* _What is needed_
Exactly the lines starting at the line containing "Galaxy J (85, 807)" and ending at the line containing "Galaxy A41-A50 (105, 695)" are to be written out from the listing below, both included.

(Beginning of Record excerpts)

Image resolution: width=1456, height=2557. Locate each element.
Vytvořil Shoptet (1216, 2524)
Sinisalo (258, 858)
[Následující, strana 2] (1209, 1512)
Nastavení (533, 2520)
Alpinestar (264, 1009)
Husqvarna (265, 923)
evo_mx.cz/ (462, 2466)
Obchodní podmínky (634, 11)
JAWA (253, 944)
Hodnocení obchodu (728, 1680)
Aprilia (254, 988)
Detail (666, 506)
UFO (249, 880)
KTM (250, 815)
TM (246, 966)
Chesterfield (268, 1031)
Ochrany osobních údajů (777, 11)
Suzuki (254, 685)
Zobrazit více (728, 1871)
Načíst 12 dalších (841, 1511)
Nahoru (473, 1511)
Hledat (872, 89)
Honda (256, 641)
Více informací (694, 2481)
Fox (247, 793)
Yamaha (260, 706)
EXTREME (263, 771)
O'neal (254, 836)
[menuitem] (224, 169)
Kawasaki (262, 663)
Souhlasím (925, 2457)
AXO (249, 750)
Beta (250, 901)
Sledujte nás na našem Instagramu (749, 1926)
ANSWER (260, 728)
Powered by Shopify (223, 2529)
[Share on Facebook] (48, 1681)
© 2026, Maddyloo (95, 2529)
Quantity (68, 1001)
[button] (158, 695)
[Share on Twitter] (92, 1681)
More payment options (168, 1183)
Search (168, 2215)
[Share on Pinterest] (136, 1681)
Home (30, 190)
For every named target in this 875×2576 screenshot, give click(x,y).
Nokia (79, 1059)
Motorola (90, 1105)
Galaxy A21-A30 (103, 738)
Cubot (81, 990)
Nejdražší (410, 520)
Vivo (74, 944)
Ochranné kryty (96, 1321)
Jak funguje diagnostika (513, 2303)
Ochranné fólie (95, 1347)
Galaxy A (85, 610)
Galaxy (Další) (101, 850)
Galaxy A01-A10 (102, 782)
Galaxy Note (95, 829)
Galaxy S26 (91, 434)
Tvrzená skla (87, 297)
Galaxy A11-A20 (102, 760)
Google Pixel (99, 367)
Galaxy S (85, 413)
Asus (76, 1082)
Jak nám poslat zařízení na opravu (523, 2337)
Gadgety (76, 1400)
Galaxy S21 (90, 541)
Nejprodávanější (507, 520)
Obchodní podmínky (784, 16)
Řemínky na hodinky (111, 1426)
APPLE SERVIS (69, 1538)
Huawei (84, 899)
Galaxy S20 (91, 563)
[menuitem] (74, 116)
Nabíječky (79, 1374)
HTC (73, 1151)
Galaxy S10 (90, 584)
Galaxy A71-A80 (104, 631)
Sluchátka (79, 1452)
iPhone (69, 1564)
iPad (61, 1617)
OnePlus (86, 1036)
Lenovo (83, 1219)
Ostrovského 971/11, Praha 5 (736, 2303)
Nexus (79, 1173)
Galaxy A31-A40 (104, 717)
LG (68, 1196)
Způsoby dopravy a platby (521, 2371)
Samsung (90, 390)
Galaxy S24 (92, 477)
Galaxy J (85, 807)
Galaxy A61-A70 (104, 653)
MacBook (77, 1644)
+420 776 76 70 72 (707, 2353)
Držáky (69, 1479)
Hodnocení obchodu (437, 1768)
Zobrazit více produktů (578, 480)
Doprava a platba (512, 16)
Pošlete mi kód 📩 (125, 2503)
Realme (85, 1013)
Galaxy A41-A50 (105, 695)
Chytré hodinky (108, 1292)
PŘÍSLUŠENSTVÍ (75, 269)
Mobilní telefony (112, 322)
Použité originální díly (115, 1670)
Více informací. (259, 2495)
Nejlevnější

(End of Record excerpts)

* _Output below_
Galaxy J (85, 807)
Galaxy A61-A70 (104, 653)
MacBook (77, 1644)
+420 776 76 70 72 (707, 2353)
Držáky (69, 1479)
Hodnocení obchodu (437, 1768)
Zobrazit více produktů (578, 480)
Doprava a platba (512, 16)
Pošlete mi kód 📩 (125, 2503)
Realme (85, 1013)
Galaxy A41-A50 (105, 695)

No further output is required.